ACTIVITY
Restate the listing exactly and in full.

═══ DATA SHOWN

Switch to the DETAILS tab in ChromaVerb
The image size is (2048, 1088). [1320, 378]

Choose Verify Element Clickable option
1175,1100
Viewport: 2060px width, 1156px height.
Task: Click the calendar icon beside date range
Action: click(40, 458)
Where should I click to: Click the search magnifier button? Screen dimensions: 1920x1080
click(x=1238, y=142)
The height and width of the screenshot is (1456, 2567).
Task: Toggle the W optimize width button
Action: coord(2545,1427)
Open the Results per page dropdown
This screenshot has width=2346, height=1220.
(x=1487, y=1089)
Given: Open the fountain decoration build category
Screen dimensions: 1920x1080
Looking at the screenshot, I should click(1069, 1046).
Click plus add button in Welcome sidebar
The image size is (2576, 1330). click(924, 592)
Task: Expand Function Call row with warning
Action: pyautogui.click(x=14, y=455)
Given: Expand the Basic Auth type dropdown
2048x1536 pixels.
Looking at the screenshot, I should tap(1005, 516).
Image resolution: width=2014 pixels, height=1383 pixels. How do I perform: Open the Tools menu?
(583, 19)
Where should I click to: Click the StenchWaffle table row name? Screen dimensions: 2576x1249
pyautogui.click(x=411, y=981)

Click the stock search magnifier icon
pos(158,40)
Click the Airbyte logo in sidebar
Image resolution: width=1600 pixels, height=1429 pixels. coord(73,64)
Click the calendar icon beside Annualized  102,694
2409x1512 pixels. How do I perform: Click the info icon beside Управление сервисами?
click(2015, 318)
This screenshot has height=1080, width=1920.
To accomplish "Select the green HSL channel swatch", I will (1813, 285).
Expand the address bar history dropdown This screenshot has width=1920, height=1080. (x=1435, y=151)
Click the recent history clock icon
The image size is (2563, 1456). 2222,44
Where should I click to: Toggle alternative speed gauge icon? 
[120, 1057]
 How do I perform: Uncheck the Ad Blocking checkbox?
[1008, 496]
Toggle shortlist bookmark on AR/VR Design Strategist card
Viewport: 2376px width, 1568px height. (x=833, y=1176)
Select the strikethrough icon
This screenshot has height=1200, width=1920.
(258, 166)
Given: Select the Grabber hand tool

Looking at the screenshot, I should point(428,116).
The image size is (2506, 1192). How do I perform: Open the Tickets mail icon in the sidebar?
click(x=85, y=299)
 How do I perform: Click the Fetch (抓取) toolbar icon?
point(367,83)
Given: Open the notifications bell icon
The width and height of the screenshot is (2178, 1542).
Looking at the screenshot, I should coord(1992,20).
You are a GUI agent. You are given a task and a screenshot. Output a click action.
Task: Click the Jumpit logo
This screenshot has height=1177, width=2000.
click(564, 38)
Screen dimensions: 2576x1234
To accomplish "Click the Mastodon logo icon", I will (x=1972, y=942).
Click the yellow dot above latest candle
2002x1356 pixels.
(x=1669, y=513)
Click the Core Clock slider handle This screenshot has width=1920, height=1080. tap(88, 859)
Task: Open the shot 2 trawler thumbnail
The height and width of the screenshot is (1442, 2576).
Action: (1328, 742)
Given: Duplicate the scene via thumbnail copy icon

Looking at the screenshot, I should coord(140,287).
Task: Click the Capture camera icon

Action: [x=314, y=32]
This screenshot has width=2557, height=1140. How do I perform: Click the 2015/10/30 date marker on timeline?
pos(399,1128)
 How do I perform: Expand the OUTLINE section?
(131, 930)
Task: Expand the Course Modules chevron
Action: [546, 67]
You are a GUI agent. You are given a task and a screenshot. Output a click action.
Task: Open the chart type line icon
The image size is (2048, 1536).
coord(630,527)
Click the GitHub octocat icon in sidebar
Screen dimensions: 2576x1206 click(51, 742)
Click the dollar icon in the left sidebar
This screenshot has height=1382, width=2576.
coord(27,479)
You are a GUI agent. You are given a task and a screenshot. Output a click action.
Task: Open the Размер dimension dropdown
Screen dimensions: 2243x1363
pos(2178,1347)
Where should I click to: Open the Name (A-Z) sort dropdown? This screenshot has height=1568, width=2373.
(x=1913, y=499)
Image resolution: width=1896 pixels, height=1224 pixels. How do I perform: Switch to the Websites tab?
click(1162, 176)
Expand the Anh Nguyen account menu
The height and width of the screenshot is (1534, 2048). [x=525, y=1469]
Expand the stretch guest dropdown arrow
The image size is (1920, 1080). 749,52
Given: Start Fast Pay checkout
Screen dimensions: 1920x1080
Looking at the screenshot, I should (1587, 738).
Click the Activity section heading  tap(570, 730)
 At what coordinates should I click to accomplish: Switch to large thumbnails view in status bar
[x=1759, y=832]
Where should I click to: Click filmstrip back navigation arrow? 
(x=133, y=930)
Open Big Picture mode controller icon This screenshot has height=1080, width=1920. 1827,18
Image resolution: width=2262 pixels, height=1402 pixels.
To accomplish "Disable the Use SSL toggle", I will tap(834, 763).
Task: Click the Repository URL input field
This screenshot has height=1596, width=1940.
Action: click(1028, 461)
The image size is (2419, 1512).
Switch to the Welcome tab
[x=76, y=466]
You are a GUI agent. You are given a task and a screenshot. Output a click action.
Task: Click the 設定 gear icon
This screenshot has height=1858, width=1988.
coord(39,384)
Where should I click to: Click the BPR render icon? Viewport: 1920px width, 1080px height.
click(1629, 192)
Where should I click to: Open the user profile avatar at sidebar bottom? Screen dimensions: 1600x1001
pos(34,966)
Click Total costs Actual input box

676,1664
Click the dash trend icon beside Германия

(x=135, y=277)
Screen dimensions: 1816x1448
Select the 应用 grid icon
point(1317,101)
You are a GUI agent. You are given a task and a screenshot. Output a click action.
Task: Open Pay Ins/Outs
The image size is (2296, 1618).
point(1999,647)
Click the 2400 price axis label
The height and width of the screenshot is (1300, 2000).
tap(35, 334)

══════

PROBLEM SOLUTION
Switch to the DETAILS tab in ChromaVerb
The image size is (2048, 1088). [1320, 378]

Choose Verify Element Clickable option
1175,1100
Viewport: 2060px width, 1156px height.
Task: Click the calendar icon beside date range
Action: click(40, 458)
Where should I click to: Click the search magnifier button? Screen dimensions: 1920x1080
click(x=1238, y=142)
The height and width of the screenshot is (1456, 2567).
Task: Toggle the W optimize width button
Action: coord(2545,1427)
Open the Results per page dropdown
This screenshot has width=2346, height=1220.
(x=1487, y=1089)
Given: Open the fountain decoration build category
Screen dimensions: 1920x1080
Looking at the screenshot, I should click(1069, 1046).
Click plus add button in Welcome sidebar
The image size is (2576, 1330). click(924, 592)
Task: Expand Function Call row with warning
Action: pyautogui.click(x=14, y=455)
Given: Expand the Basic Auth type dropdown
2048x1536 pixels.
Looking at the screenshot, I should tap(1005, 516).
Image resolution: width=2014 pixels, height=1383 pixels. How do I perform: Open the Tools menu?
(583, 19)
Where should I click to: Click the StenchWaffle table row name? Screen dimensions: 2576x1249
pyautogui.click(x=411, y=981)

Click the stock search magnifier icon
pos(158,40)
Click the Airbyte logo in sidebar
Image resolution: width=1600 pixels, height=1429 pixels. coord(73,64)
Click the calendar icon beside Annualized  102,694
2409x1512 pixels. How do I perform: Click the info icon beside Управление сервисами?
click(2015, 318)
This screenshot has height=1080, width=1920.
To accomplish "Select the green HSL channel swatch", I will (1813, 285).
Expand the address bar history dropdown This screenshot has width=1920, height=1080. (x=1435, y=151)
Click the recent history clock icon
The image size is (2563, 1456). 2222,44
Where should I click to: Toggle alternative speed gauge icon? 
[120, 1057]
 How do I perform: Uncheck the Ad Blocking checkbox?
[1008, 496]
Toggle shortlist bookmark on AR/VR Design Strategist card
Viewport: 2376px width, 1568px height. (x=833, y=1176)
Select the strikethrough icon
This screenshot has height=1200, width=1920.
(258, 166)
Given: Select the Grabber hand tool

Looking at the screenshot, I should point(428,116).
The image size is (2506, 1192). How do I perform: Open the Tickets mail icon in the sidebar?
click(x=85, y=299)
 How do I perform: Click the Fetch (抓取) toolbar icon?
point(367,83)
Given: Open the notifications bell icon
The width and height of the screenshot is (2178, 1542).
Looking at the screenshot, I should coord(1992,20).
You are a GUI agent. You are given a task and a screenshot. Output a click action.
Task: Click the Jumpit logo
This screenshot has height=1177, width=2000.
click(564, 38)
Screen dimensions: 2576x1234
To accomplish "Click the Mastodon logo icon", I will (x=1972, y=942).
Click the yellow dot above latest candle
2002x1356 pixels.
(x=1669, y=513)
Click the Core Clock slider handle This screenshot has width=1920, height=1080. tap(88, 859)
Task: Open the shot 2 trawler thumbnail
The height and width of the screenshot is (1442, 2576).
Action: (1328, 742)
Given: Duplicate the scene via thumbnail copy icon

Looking at the screenshot, I should coord(140,287).
Task: Click the Capture camera icon

Action: [x=314, y=32]
This screenshot has width=2557, height=1140. How do I perform: Click the 2015/10/30 date marker on timeline?
pos(399,1128)
 How do I perform: Expand the OUTLINE section?
(131, 930)
Task: Expand the Course Modules chevron
Action: [546, 67]
You are a GUI agent. You are given a task and a screenshot. Output a click action.
Task: Open the chart type line icon
The image size is (2048, 1536).
coord(630,527)
Click the GitHub octocat icon in sidebar
Screen dimensions: 2576x1206 click(51, 742)
Click the dollar icon in the left sidebar
This screenshot has height=1382, width=2576.
coord(27,479)
You are a GUI agent. You are given a task and a screenshot. Output a click action.
Task: Open the Размер dimension dropdown
Screen dimensions: 2243x1363
pos(2178,1347)
Where should I click to: Open the Name (A-Z) sort dropdown? This screenshot has height=1568, width=2373.
(x=1913, y=499)
Image resolution: width=1896 pixels, height=1224 pixels. How do I perform: Switch to the Websites tab?
click(1162, 176)
Expand the Anh Nguyen account menu
The height and width of the screenshot is (1534, 2048). [x=525, y=1469]
Expand the stretch guest dropdown arrow
The image size is (1920, 1080). 749,52
Given: Start Fast Pay checkout
Screen dimensions: 1920x1080
Looking at the screenshot, I should (1587, 738).
Click the Activity section heading  tap(570, 730)
 At what coordinates should I click to accomplish: Switch to large thumbnails view in status bar
[x=1759, y=832]
Where should I click to: Click filmstrip back navigation arrow? 
(x=133, y=930)
Open Big Picture mode controller icon This screenshot has height=1080, width=1920. 1827,18
Image resolution: width=2262 pixels, height=1402 pixels.
To accomplish "Disable the Use SSL toggle", I will tap(834, 763).
Task: Click the Repository URL input field
This screenshot has height=1596, width=1940.
Action: click(1028, 461)
The image size is (2419, 1512).
Switch to the Welcome tab
[x=76, y=466]
You are a GUI agent. You are given a task and a screenshot. Output a click action.
Task: Click the 設定 gear icon
This screenshot has height=1858, width=1988.
coord(39,384)
Where should I click to: Click the BPR render icon? Viewport: 1920px width, 1080px height.
click(1629, 192)
Where should I click to: Open the user profile avatar at sidebar bottom? Screen dimensions: 1600x1001
pos(34,966)
Click Total costs Actual input box

676,1664
Click the dash trend icon beside Германия

(x=135, y=277)
Screen dimensions: 1816x1448
Select the 应用 grid icon
point(1317,101)
You are a GUI agent. You are given a task and a screenshot. Output a click action.
Task: Open Pay Ins/Outs
The image size is (2296, 1618).
point(1999,647)
Click the 2400 price axis label
The height and width of the screenshot is (1300, 2000).
tap(35, 334)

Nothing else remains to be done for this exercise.